Again, those original, unsubstantiated tweets have been deleted but the snowball of allegations still get referred to frequently. Here’s the latest threat, sans evidence, to out him. As you can see, Singal is eager to see the evidence:
Brianna should share these stories immediately. I think it's really important to get to the bottom of this. pic.twitter.com/AuhvMRrhUP
— Jesse Singal (@jessesingal) March 15, 2021
This sort of thing has become so common that Singal’s supporters are now offering a bounty for the long-promised evidence of his misdeeds:
Just to keep everyone updated on this little soap opera, we now have people offering to donate over $5250 to the charity of @BriannaWu’s choice if she’ll provide the “receipts” she definitely has proving that Jesse is a creep who harasses trans women. Seems like a good deal!
— Katie Herzog (@kittypurrzog) March 15, 2021
I would like to up my pledge: $2,000 to @jessesingal's despicable slanderers should they produce a shred of evidence. Money is also good for Jesse's legal fees if he sues them for defamation. Which he should. https://t.co/KsoXW3ugNN
— Bari Weiss (@bariweiss) March 18, 2021
Earlier this week Singal made a point of responding point-by-point to just one of several Twitter threads about his allegedly nefarious behavior. Please read the whole thing for his takedown but I’ll just excerpt his one paragraph rant about the people who keep recycling these lies for their own purposes:
Before I get to the main point of this post, I just need to vent for one paragraph: These people are evil liars. That is the only accurate way to describe what they are doing. They are terrible, immoral, awful people. There’s a reason thousands of years’ worth of human legal and moral codes warn against this type of behavior. What they are doing is so, so inexcusable, and it has robbed so many hours from me, between the anxiety and anger it has caused, the time I’ve spent responding to their bullshit, and my unfortunate (but I think human) tendency to get drawn into Twitter fights, sometimes years later, when their garbage claims are regurgitated for the 800th time. It gets exhausting. To be clear, they haven’t won — I’ve been really lucky to see my platform expand so much in the last few years, and even got a bit of a “Doyle bump,” if you could call it that (please let’s call it that), after his nonsense popped off, in the form of a surge of Substack and Patreon subscriptions. But this is still quite harmful: I don’t want to just do stuff for Substack and Patreon. I want to continue writing for mainstream outlets like I’ve been doing for almost a decade and a half. I want to write another book for a mainstream publisher, if I can come up with a worthy idea. How many editors out there now know — KNOW — that I am a terrible, creepy harasser because of these awful, shitty people endlessly repeating these lies and never providing anything like sufficient evidence to justify such claims? Once more: How is this acceptable?

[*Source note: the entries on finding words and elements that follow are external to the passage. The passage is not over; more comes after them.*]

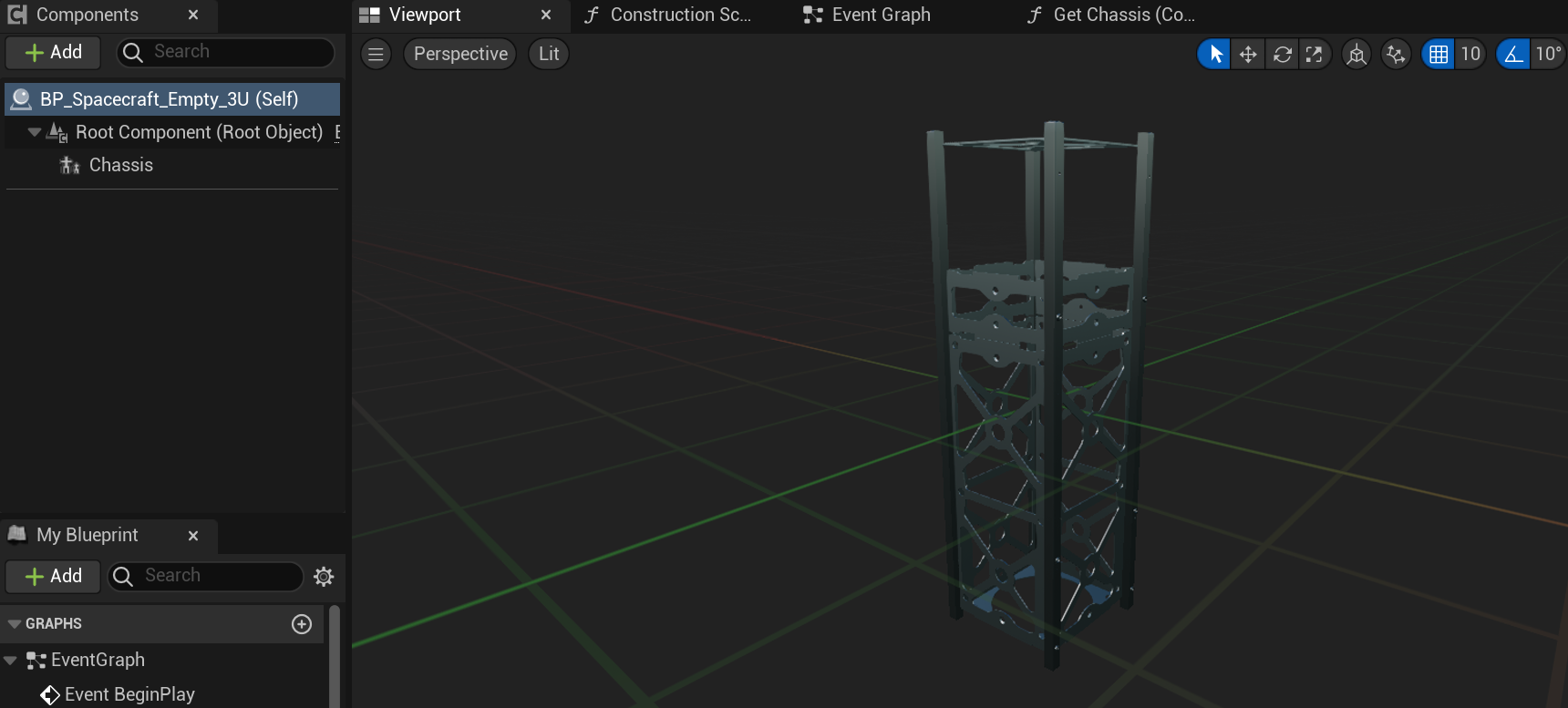Open the viewport hamburger options menu
Image resolution: width=1568 pixels, height=708 pixels.
tap(376, 54)
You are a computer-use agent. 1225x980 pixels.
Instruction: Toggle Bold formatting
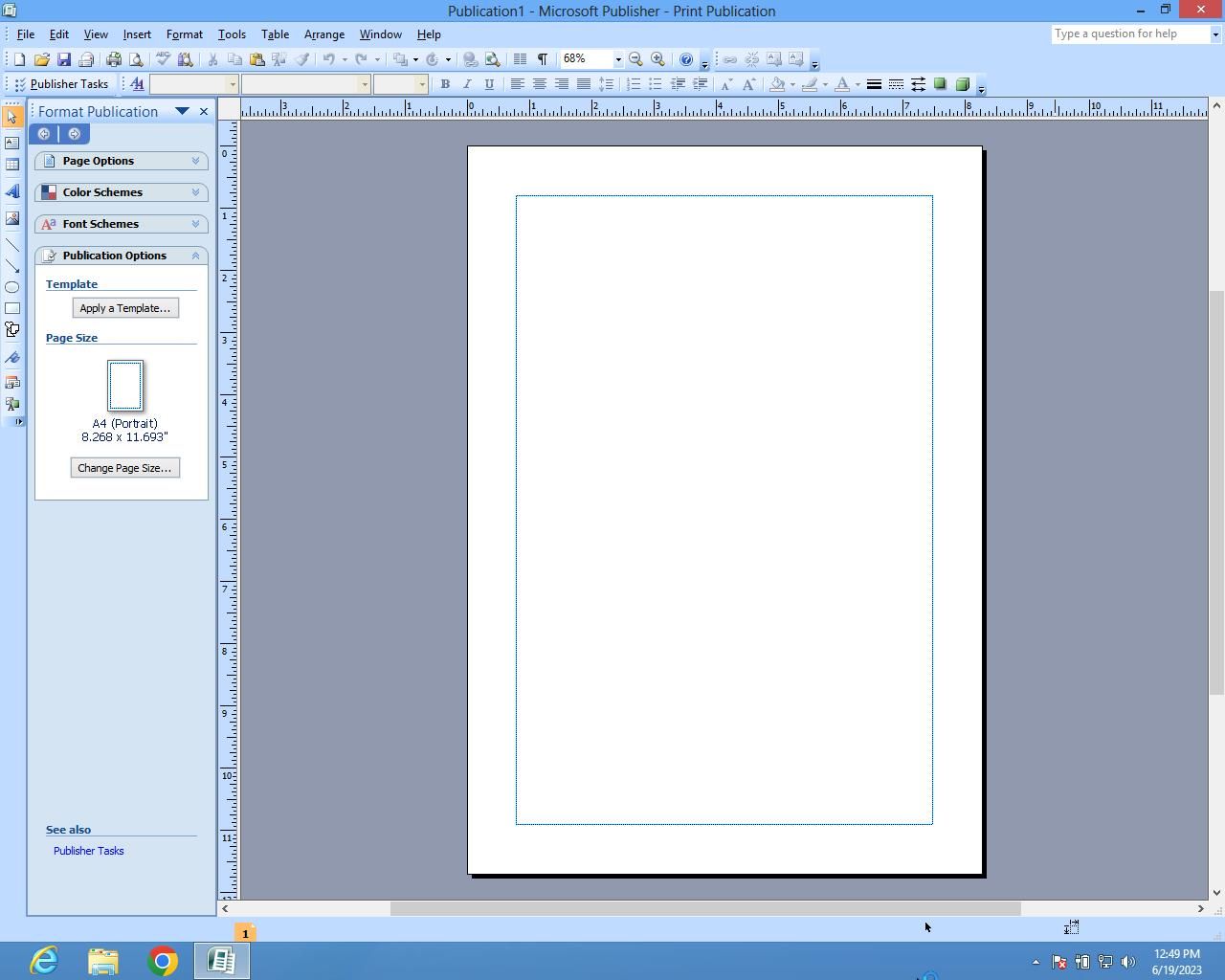(445, 84)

I think the phrase “These people are evil liars” should be the bumper sticker response to most of cancel culture. Because it’s not just this handful of people attacking this one journalist. This is how many activists on the far left work as a matter of routine these days. The standards of evidence for judging someone worthy of one of these public crucifixions are, to put it mildly, rather loose. What matters is reaching the desired outcome which is to silence, deplatform and punish the evildoer. And if the excuse for canceling someone’s livelihood comes down to something akin to the old Monty Python line “She turned me into a newt!” well, that’s good enough for the mob.